START DATASET EXTRACT

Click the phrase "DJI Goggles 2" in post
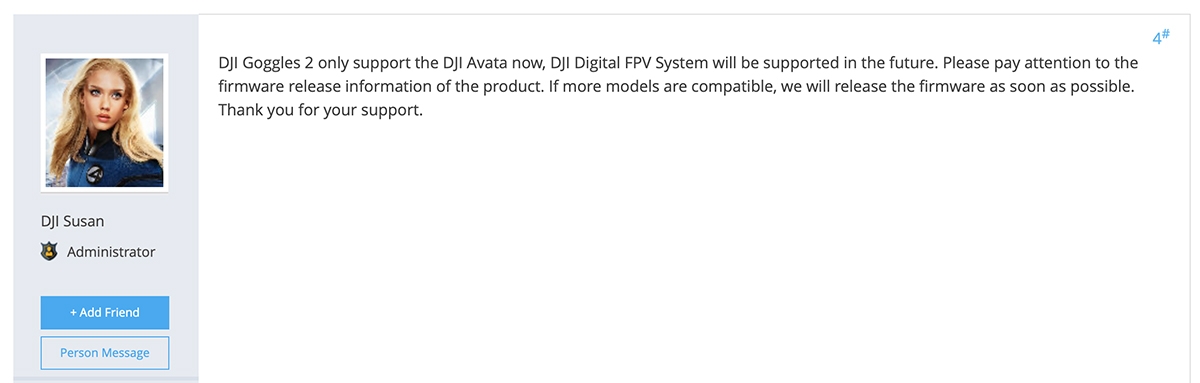The height and width of the screenshot is (383, 1200). [266, 62]
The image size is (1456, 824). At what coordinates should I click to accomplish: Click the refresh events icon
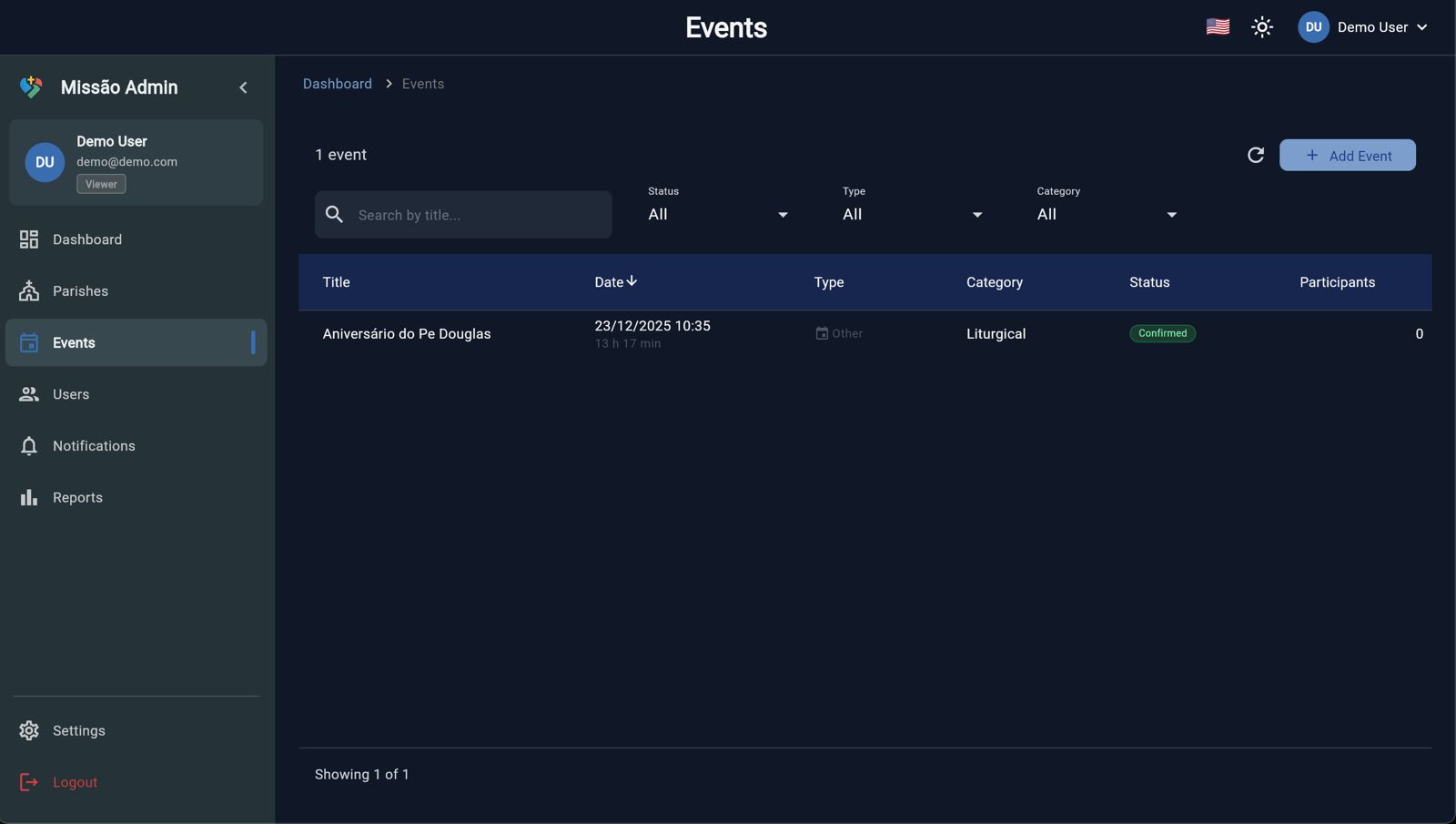pos(1255,155)
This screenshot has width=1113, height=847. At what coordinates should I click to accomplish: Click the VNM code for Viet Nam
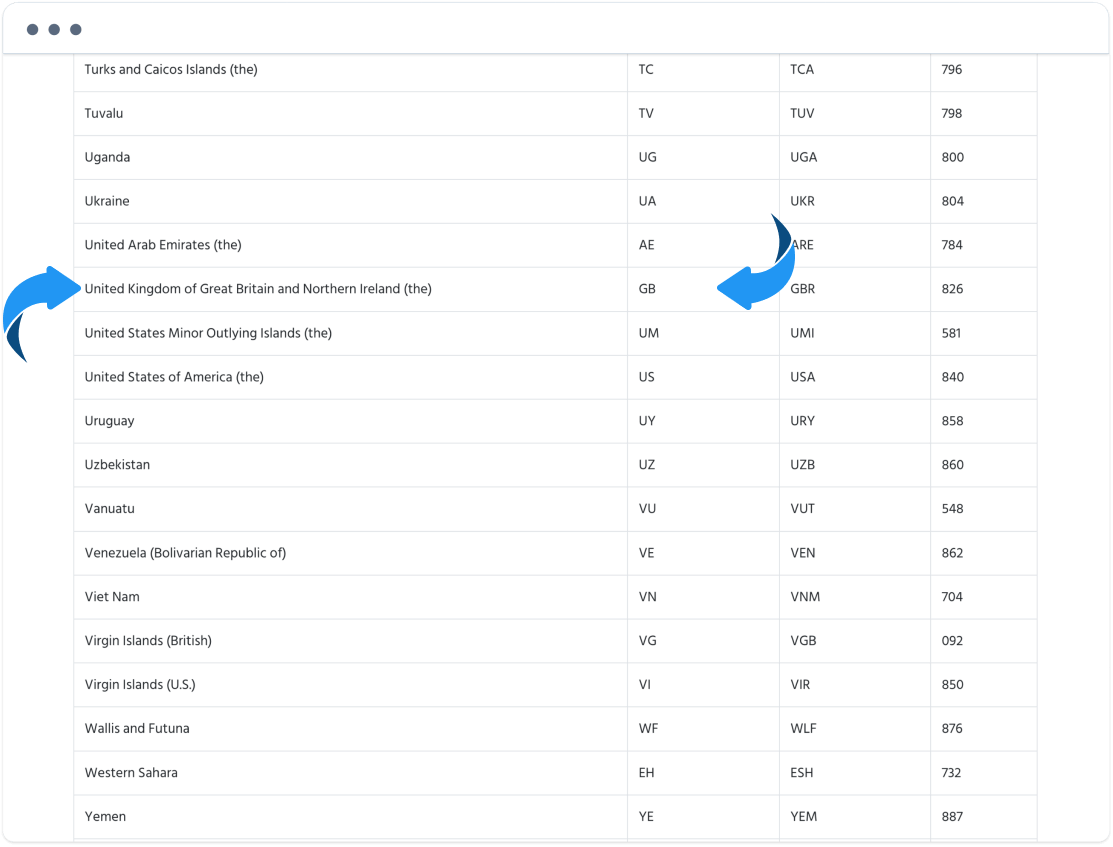(805, 596)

END DATASET EXTRACT

* REQUIRED ACTION *
Nothing but the lines from the one that holds "This screenshot has" through the end of the data should appear, written out exactly, without pictures.

* SOLUTION *
This screenshot has width=1113, height=847. At what coordinates should I click to accomplish: Click the VNM code for Viet Nam
(805, 596)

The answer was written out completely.